While SANRAL is the first state-owned entity to attempt to implement a scoring system that does not automatically award the maximum preference points for a tenderer’s BBBEE level, it has received criticism not only from SMEC, but from another company, Haw & Inglis (H&I). H&I also launched a legal challenge of its own against SANRAL’s new scoring system and filed for an interdict on grounds which are identical to the ones that SMEC relied upon. Similarly to the SMEC case, the H&I interdict application was granted in favour of H&I pending the outcome of the H&I review application on the grounds that the new scoring system is potentially unconstitutional.

The future of SANRAL’s scoring system

Following numerous legal challenges which SANRAL has been subjected to on account of the new scoring system, the agency has decided to withdraw its new scoring system and revert back to using the old one. However, it will be applying the old scoring system on an interim basis, whilst preparing to formulate a new preferential procurement policy. When crafting its new procurement policy, SANRAL is prepared to consult with and obtain input from the construction industry and other relevant stakeholders. 

SANRAL's withdrawal of its legally challenged Preferential Procurement Policy has been publicly welcomed and its intention to consult with interested parties in the construction industry has been widely supported. H&I has defended the construction industry’s transformation achievements thus far and stressed that it is critical for the country to work together in order to continue the transformation drive within the industry.

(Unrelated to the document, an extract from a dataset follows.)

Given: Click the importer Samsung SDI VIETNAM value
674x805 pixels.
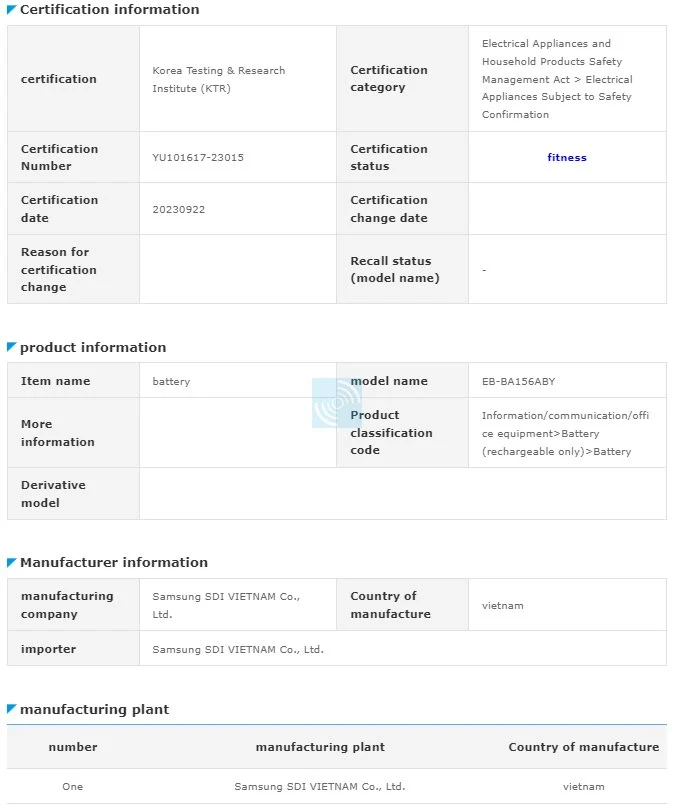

To assist with the continued efforts for transformation, South Africa’s National Treasury has confirmed that state-owned entities should not to use the BBBEE status of a bidder as a specific goal because, should they do so, their tenders could be declared irregular and aggrieved bidders will have the right to approach the courts to have the tender declared as such. With these particular developments in mind, it now looks increasingly likely that the court may uphold the H&I review application, but it remains to be seen if indeed that will be the case.

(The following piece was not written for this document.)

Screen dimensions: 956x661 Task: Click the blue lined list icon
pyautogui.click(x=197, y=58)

The implementation of a new scoring system has led to critical discussions amongst companies in the construction industry, as evidenced by SANRAL and key parties in the industry expressing their intention to collaborate to ensure compliance with the legal framework in which transformation has been implemented and continue the transformation drive within the industry. It will be interesting to see how the outcome of the review application will shape how companies frame their preferential procurement policies and the allocation of points based on the BBBEEE level of bidding companies.